Task — Each record has to be returned exactly as it appears.

═════ Source information ═════

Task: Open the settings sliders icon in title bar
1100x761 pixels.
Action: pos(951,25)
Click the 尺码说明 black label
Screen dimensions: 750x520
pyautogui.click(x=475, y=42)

═════

Response to the task —
Task: Open the settings sliders icon in title bar
1100x761 pixels.
Action: pos(951,25)
Click the 尺码说明 black label
Screen dimensions: 750x520
pyautogui.click(x=475, y=42)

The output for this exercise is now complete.